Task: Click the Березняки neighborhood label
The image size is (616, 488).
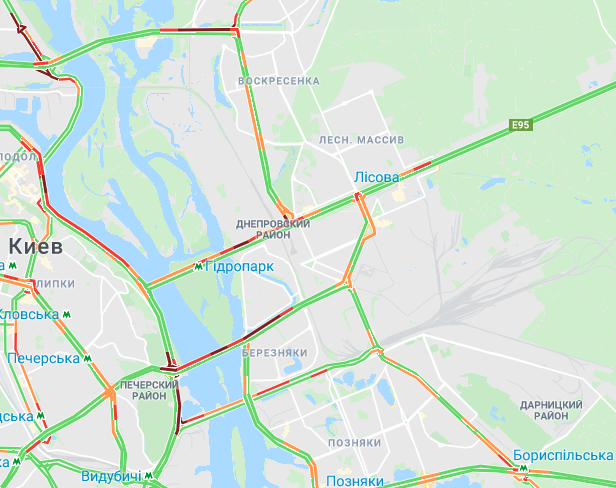Action: pyautogui.click(x=275, y=353)
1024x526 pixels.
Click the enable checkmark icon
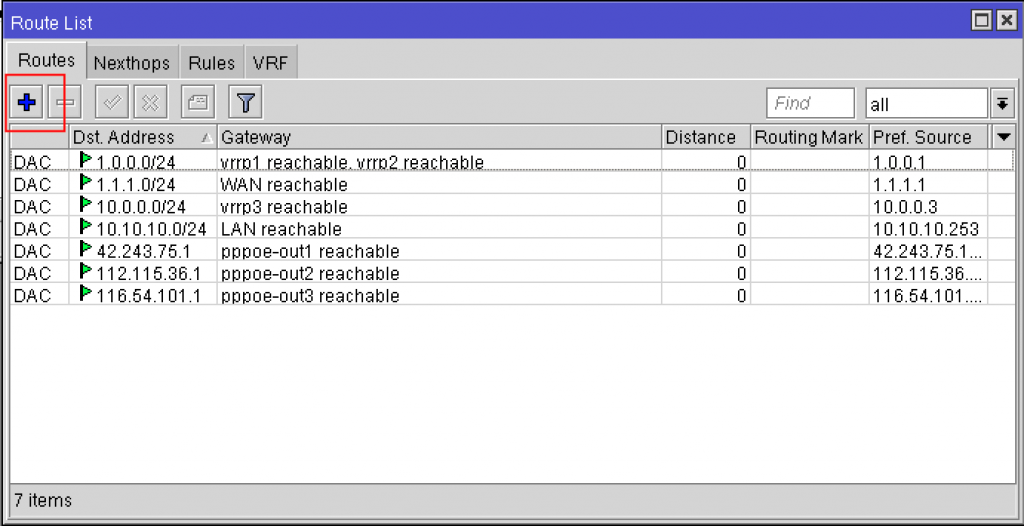[112, 103]
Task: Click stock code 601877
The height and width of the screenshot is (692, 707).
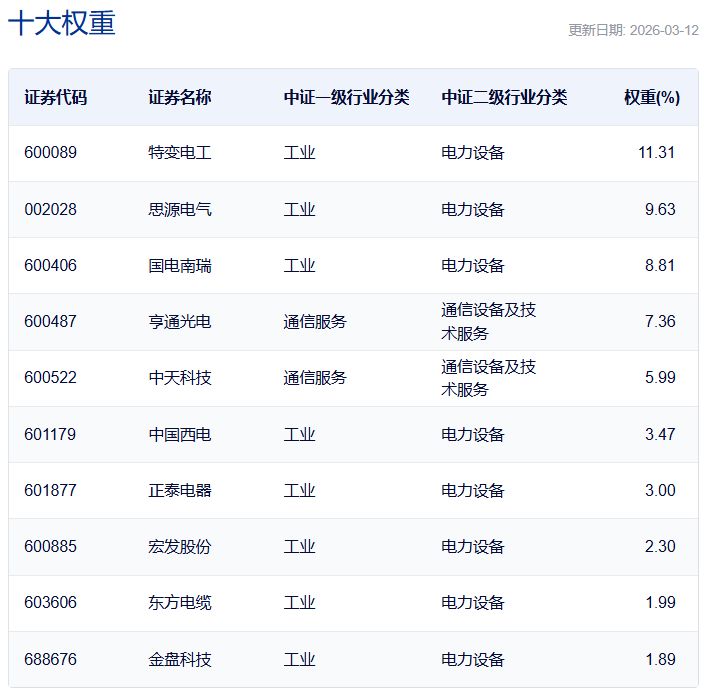Action: pyautogui.click(x=50, y=490)
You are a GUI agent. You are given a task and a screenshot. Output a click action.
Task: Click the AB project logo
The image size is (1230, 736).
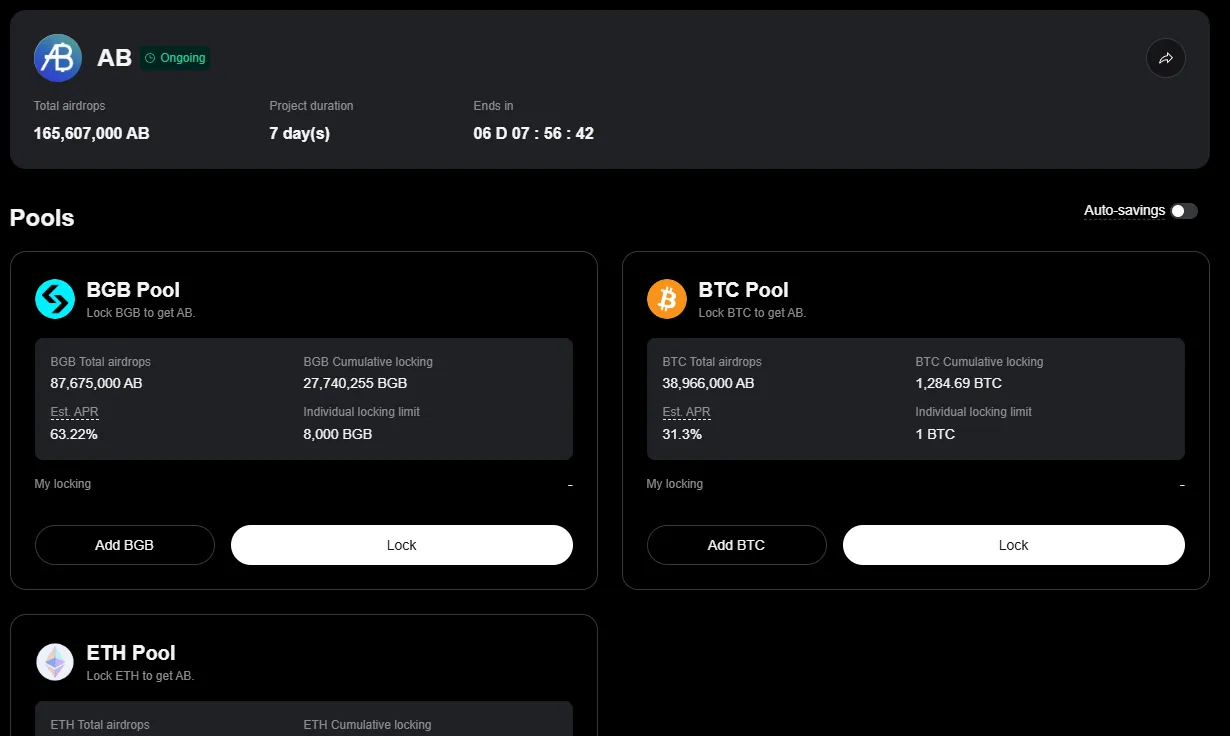pyautogui.click(x=58, y=58)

-*-*-

> [YOUR GOAL] Output all the records, word for word, with no pictures in the copy.

> [ANSWER TO THE PROBLEM]
Task: Click the Березняки neighborhood label
The image size is (616, 488).
Action: pyautogui.click(x=275, y=353)
1024x526 pixels.
Click the enable checkmark icon
[112, 103]
Task: Click stock code 601877
The height and width of the screenshot is (692, 707).
Action: pyautogui.click(x=50, y=490)
You are a GUI agent. You are given a task and a screenshot. Output a click action.
Task: Click the AB project logo
The image size is (1230, 736).
pyautogui.click(x=58, y=58)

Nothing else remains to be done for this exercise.